Housing First is an evidence-based model that prioritizes the importance of stable housing. Even among the chronically homeless Housing First is effective at helping people overcome addiction, manage their disabilities and rebuild their lives. Ironically enough, it turns out its way easier to become “housing ready” when you’re already housed—nothing beats having a place to put your important documents, a place to relax and be safe, a warm place to sleep at night. Housing First is a big deal because it’s a new, more effective model going up against decades of “Housing Readiness”-based thinking.
Wait, so what is Housing First, exactly? Do you just give everybody free housing?

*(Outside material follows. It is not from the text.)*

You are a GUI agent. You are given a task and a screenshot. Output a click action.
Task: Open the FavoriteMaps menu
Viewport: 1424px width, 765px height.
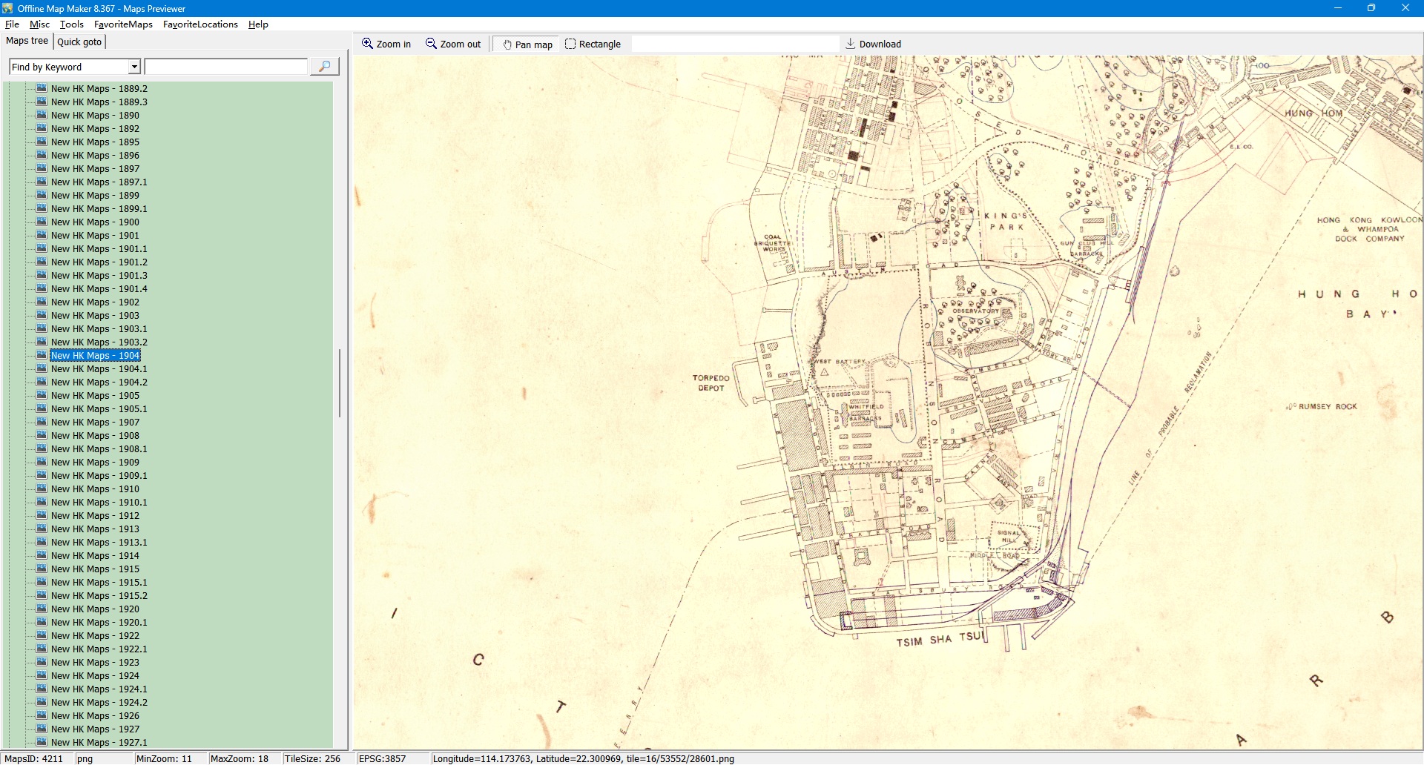point(123,24)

No, not “just”! Housing First programs help end homelessness by recognizing that the primary problem of homeless people isn’t a moral failing, bad habits or weakness—it’s lack of housing! This realistic, non-judgmental approach places people in stable housing and then addresses other issues more effectively. What’s more, did you know it’s actually cheaper to house chronically homeless people than it is to take care of them on the street? It’s true. While chronically homeless individuals can cost upwards of $60,000 a year in emergency room costs, jail stays and other unnecessary expenses, stable lives in permanent housing can cost less than half of that. It’s a compassionate solution to homelessness, but what’s more, it makes sense money-wise.
Plus, most Housing First programs emphasize case management services, in addition to permanent housing. That means social workers and case managers are assigned to newly-housed clients. These advocates help guide formerly homeless men and women as they integrate into their new communities, providing help getting access to any necessary treatment, benefits, and employment opportunities.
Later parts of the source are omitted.